INSTRUCTIONS TO FOLLOW - Leave out the pictures and repeat exactly the lines from the one containing "You are a computer-use" through the final line of the listing below.

*** DATA PROVIDED Section Begins ***

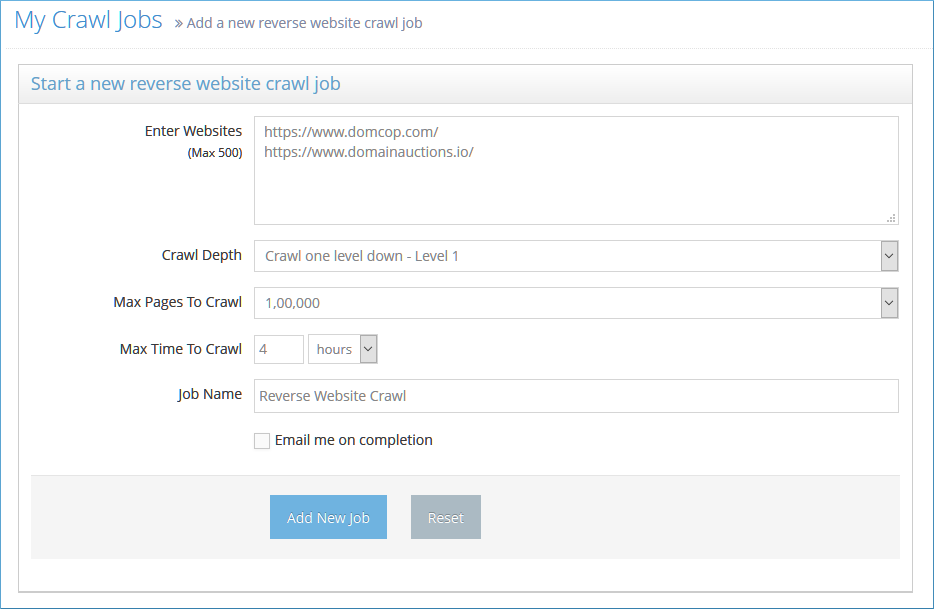Click the domcop.com URL line
Screen dimensions: 934x609
(x=351, y=132)
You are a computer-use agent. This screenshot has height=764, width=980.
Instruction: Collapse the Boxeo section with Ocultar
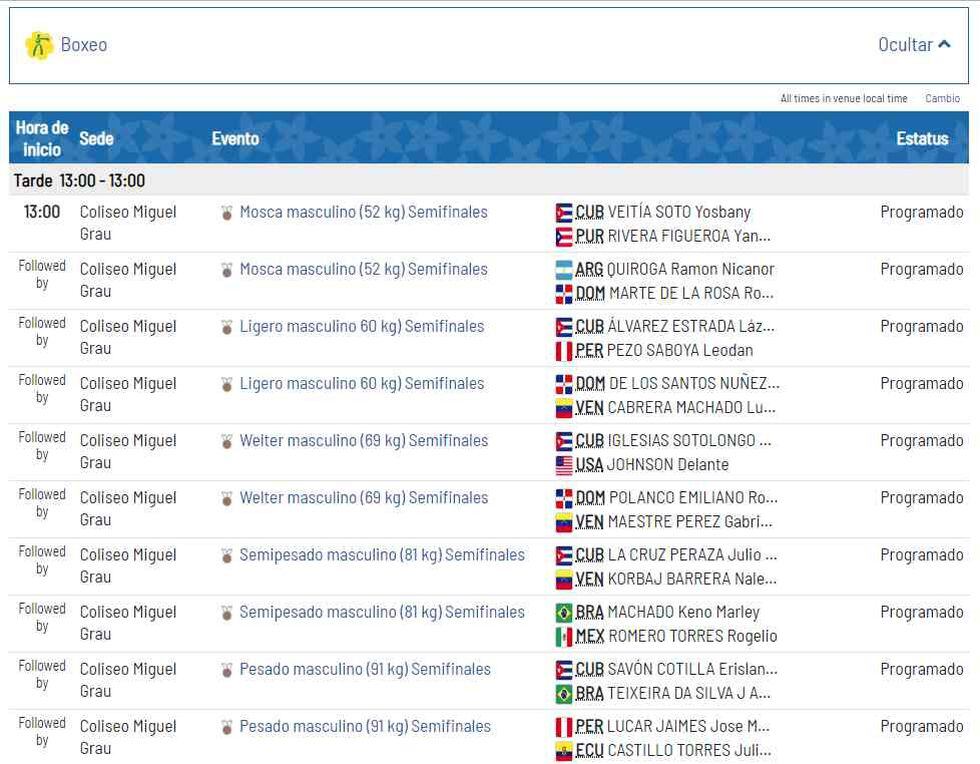pyautogui.click(x=905, y=45)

*** DATA PROVIDED Section Ends ***

YOUR RESPONSE -
You are a computer-use agent. This screenshot has height=764, width=980.
Instruction: Collapse the Boxeo section with Ocultar
pyautogui.click(x=905, y=45)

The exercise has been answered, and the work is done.